Several combination acne treatments containing clindamycin are also marketed, such as single-product formulations of clindamycin with benzoyl peroxide—sold as BenzaClin (Sanofi-Aventis), Duac (a gel form made by Stiefel), and Acanya, among other trade names—and, in the United States, a combination of clindamycin and tretinoin, sold as Ziana. In India, vaginal suppositories containing clindamycin in combination with clotrimazole are manufactured by Olive Health Care and sold as Clinsup-V. In Egypt, vaginal cream containing clindamycin produced by Biopharmgroup sold as Vagiclind indicated for vaginosis.

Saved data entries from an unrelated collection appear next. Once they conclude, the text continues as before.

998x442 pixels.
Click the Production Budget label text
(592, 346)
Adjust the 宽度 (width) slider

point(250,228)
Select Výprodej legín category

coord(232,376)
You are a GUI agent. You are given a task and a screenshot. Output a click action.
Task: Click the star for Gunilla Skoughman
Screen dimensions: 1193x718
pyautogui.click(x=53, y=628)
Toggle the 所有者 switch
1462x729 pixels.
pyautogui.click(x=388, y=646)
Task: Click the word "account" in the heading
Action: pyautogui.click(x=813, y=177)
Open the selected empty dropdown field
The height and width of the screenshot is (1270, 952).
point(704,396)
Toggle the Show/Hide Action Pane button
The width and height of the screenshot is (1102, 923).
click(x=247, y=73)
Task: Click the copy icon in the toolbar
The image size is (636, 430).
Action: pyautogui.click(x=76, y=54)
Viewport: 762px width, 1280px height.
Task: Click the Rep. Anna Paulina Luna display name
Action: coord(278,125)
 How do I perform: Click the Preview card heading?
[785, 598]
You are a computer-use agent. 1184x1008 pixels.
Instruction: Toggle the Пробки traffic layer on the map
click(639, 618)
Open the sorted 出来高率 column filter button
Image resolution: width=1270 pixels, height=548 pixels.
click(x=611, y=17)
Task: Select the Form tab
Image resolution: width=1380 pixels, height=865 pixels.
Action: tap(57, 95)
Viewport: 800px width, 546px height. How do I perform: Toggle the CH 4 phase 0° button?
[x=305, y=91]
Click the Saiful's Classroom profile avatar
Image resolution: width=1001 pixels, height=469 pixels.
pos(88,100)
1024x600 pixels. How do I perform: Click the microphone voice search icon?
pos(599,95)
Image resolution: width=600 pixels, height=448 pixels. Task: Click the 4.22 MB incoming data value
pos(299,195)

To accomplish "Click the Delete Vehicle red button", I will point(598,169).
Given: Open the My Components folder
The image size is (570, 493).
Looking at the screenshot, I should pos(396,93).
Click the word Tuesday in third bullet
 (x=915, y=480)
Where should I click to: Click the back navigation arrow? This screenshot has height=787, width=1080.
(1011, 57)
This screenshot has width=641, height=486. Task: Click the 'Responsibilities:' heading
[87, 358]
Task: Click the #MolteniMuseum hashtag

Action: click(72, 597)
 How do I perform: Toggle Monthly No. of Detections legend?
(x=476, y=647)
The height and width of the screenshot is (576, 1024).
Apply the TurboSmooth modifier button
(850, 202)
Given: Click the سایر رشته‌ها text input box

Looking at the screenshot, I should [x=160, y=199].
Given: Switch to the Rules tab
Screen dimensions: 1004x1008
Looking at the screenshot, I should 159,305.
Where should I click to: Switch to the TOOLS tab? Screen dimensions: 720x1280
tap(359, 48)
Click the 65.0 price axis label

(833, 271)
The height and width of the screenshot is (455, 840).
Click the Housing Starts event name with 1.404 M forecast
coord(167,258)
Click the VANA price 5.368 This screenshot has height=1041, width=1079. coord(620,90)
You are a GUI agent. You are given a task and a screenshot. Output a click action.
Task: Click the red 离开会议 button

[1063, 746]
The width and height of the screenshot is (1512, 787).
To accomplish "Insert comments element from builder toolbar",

Clindamycin is available as a generic drug, for both systemic (oral and intravenous) and topical use (The exception is the vaginal suppository, which is not available as a generic in the USA).
The veterinary uses of clindamycin are quite similar to its human indications, and include treatment of osteomyelitis, skin infections, and toxoplasmosis, for which it is the preferred drug in dogs and cats. Toxoplasmosis rarely causes symptoms in cats, but can do so in very young or immunocompromised kittens and cats.